* _PASSAGE FOR REVIEW_:
——————

STEPHANIE SANDOVAL, Staff Writer

Injecting heart attack victims with a small dose of insulin isn't standard protocol among ambulance or hospital personnel.

But it might be some day be if a research program to be launched in the Dallas area and nine other U.S. and Canadian cities in 2006 is as successful as officials say it will be.

It's one part of a multipronged research program to test methods that have proven in smaller studies to improve the survival rates of victims of cardiac arrest, hemorrhagic shock from trauma and brain injury.

And patients treated by emergency medical personnel in 13 local cities will be part of the study.

Those cities are Dallas, Carrollton, Farmers Branch, Irving, Garland, Highland Park, University Park, DeSoto, Duncanville, Lancaster, Mesquite, Wills Point and Sunnyvale, all part of the BioTel system. BioTel provides medical direction for the nearly 3,000 firefighters, emergency medical technicians and paramedics in those cities.

——————

* _DATA EXTRACT_:

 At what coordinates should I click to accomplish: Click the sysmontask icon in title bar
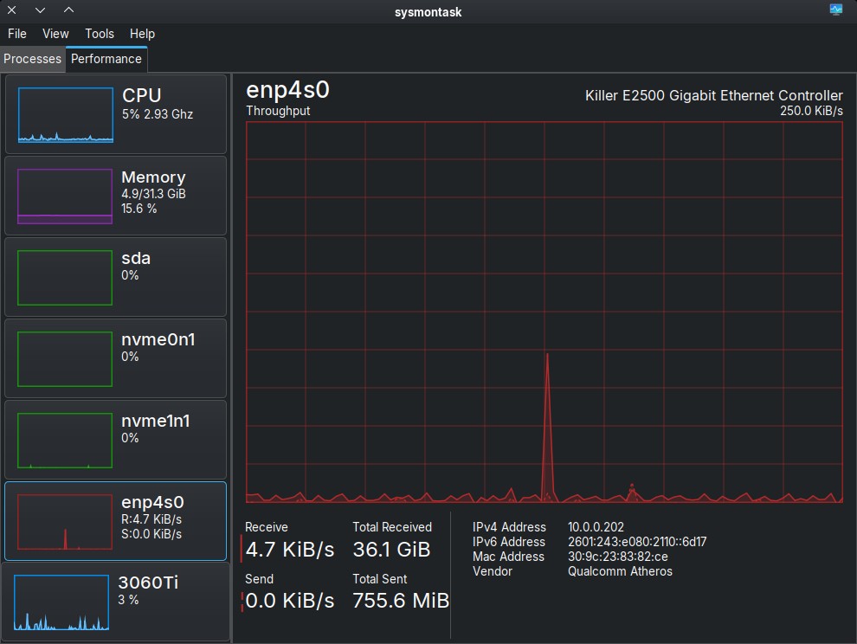pos(835,10)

——————

* _ACTION ITEM 1_: In the article on the emergency care research program, what does BioTel provide?
* _ACTION ITEM 2_: Write the next part of the article on the emergency care research program, picking up after its last sentence.

* _EXERCISE RESULT 1_: BioTel provides medical direction for the nearly 3,000 firefighters, emergency medical technicians and paramedics in the 13 local cities.

* _EXERCISE RESULT 2_:
More than 100 U.S. and Canadian cities applied to participate in the Resuscitation Outcomes Consortium Project, sponsored by the National Heart, Lung and Blood Institute, the U.S. Department of Defense, the National Institutes of Health and other agencies on both sides of the border.

The project consists of 10 regional clinical centers, including the Dallas Center for Resuscitation Research. Among those coordinating and directing the local study are Dr. Paul Pepe, head of emergency medicine for UT Southwestern Medical Center and the Parkland Health and Hospital System, and Dr. Ray Fowler, assistant professor of surgery at UT Southwestern.

Dr. Pepe is also the medical director for the BioTel System. Dr. Fowler is deputy medical director.

"We believe the case for participating is so compelling," Dr. Fowler said. "We believe it has been clearly proven these treatments actually will improve the care for the citizens."

Dr. Fowler said the studies will look at improving blood flow during cardiopulmonary resuscitation; use of a special intravenous fluid on patients who are bleeding to death from trauma; and use of a combination of insulin and other medications to minimize damage during a heart attack.

One of those studies will include placing a device in the airway during CPR.

"We believe we can improve the survival from cardiac arrest occurring outside the hospital from 20 percent to about 30 percent, which would be an astonishing improvement."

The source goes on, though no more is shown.